I am trying to write streaming data to Neo4j using Spark and am having some problems (I am very new to Spark).
I have tried setting up a stream of word counts and can write this to Postgres using a custom ForeachWriter as in the example here. So I think that I understand the basic flow.
I have then tried to replicate this and send the data to Neo4j instead using the neo4j-spark-connector. I am able to send data to Neo4j using the example in the Zeppelin notebook here. So I've tried to transfer this code across to the ForeachWriter but I've got a problem - the sparkContext is not available in the ForeachWriter and from what I have read it shouldn't be passed in because it runs on the driver while the foreach code runs on the executors.

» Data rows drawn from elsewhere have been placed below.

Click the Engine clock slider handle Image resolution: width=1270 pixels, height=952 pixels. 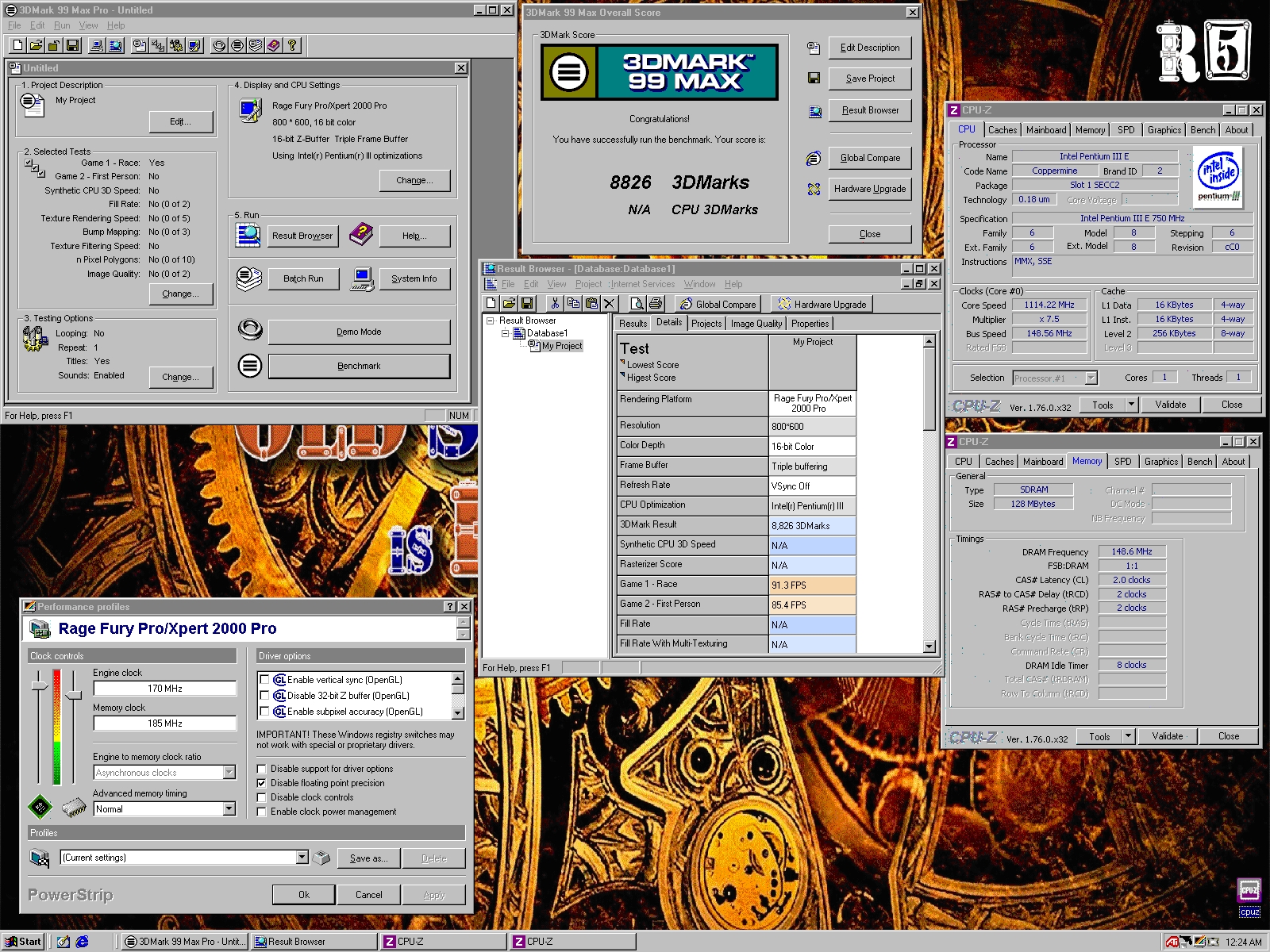tap(39, 685)
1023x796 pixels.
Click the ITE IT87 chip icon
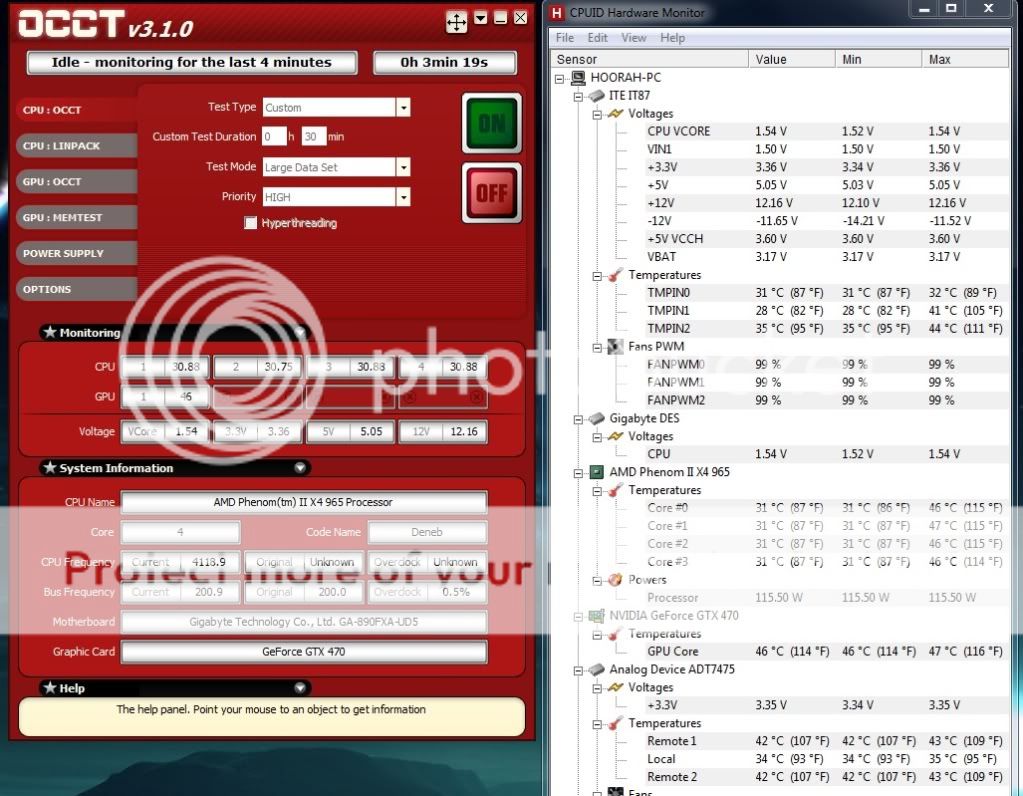598,95
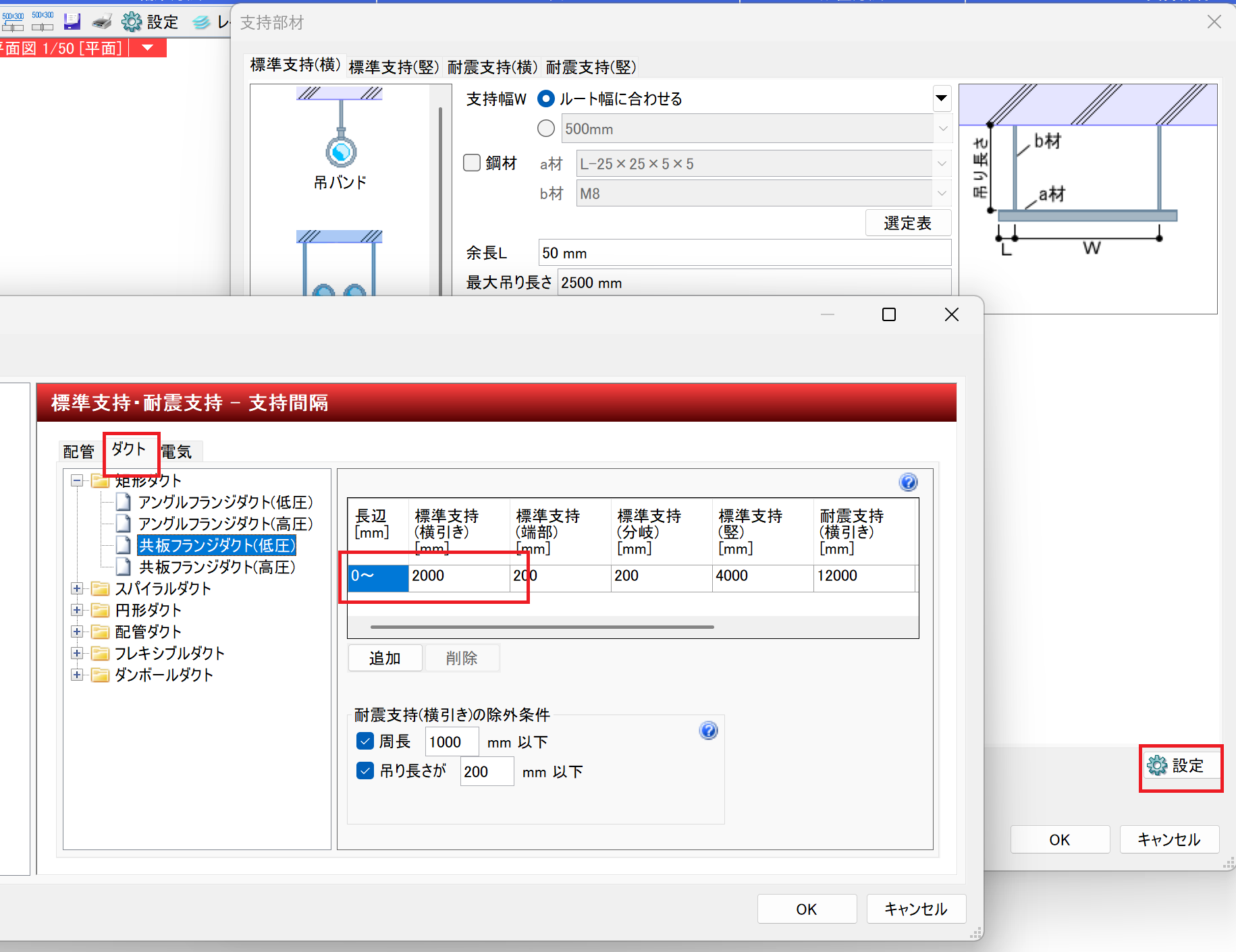Click the 余長L input field
The width and height of the screenshot is (1236, 952).
[744, 253]
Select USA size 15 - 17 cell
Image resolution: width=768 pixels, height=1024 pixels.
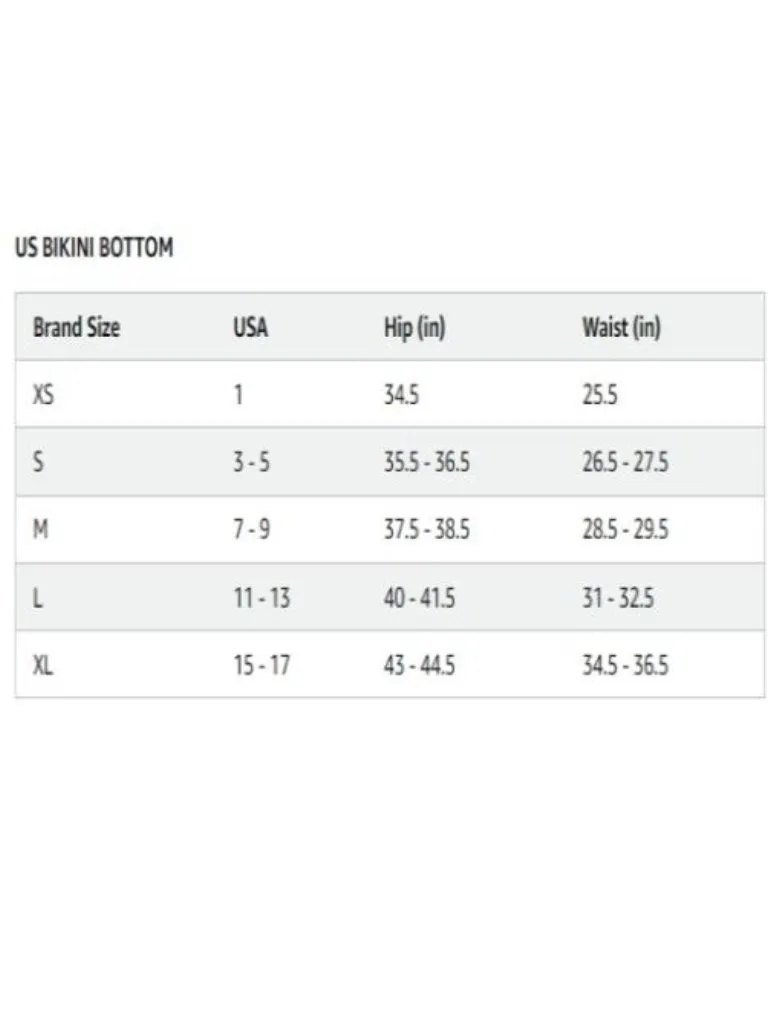point(262,665)
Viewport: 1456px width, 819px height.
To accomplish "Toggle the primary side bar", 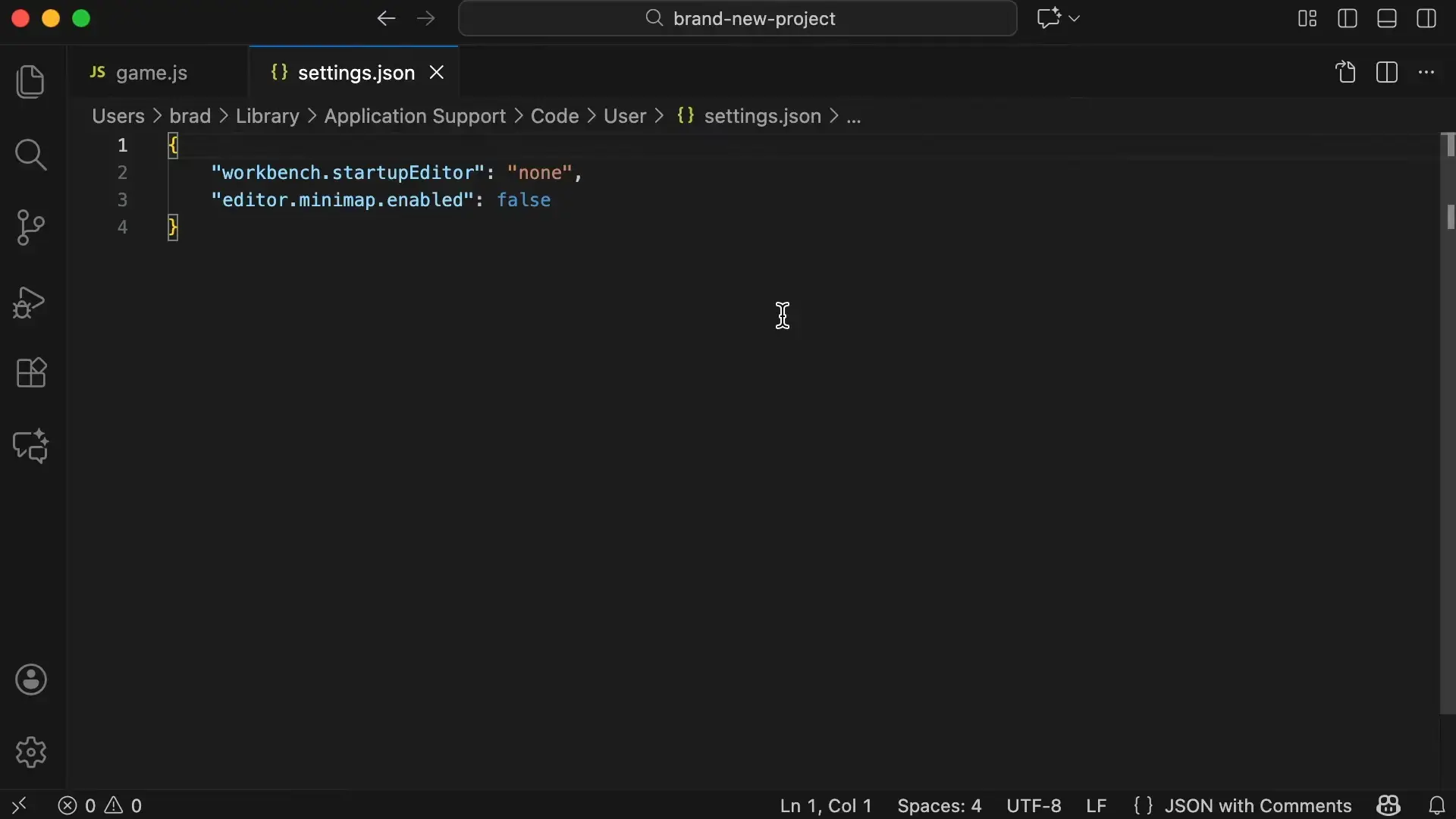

Can anyone help with what I should do in this situation?
Sink.scala:
val spark = SparkSession
.builder()
.appName("Neo4jSparkConnector")
.config("spark.neo4j.bolt.url", "bolt://hdp1:7687")
.config("spark.neo4j.bolt.password", "pw")
.getOrCreate()
import spark.implicits._
val lines = spark.readStream
.format("socket")
.option("host", "localhost")
.option("port", 9999)
.load()
val words = lines.as[String].flatMap(_.split(" "))
val wordCounts = words.groupBy("value").count()
wordCounts.printSchema()
val writer = new Neo4jSink()
import org.apache.spark.sql.streaming.ProcessingTime
val query = wordCounts
.writeStream
.foreach(writer)
.outputMode("append")
.trigger(ProcessingTime("25 seconds"))
.start()
query.awaitTermination()
Neo4jSink.scala:
class Neo4jSink() extends ForeachWriter[Row]{
def open(partitionId: Long, version: Long):Boolean = {
true
}
def process(value: Row): Unit = {
val word = ("Word", Seq("value"))
val word_count = ("WORD_COUNT", Seq.empty)
val count = ("Count", Seq("count"))
Neo4jDataFrame.mergeEdgeList(sparkContext, value, word, word_count, count)
}
def close(errorOrNull:Throwable):Unit = {
}
}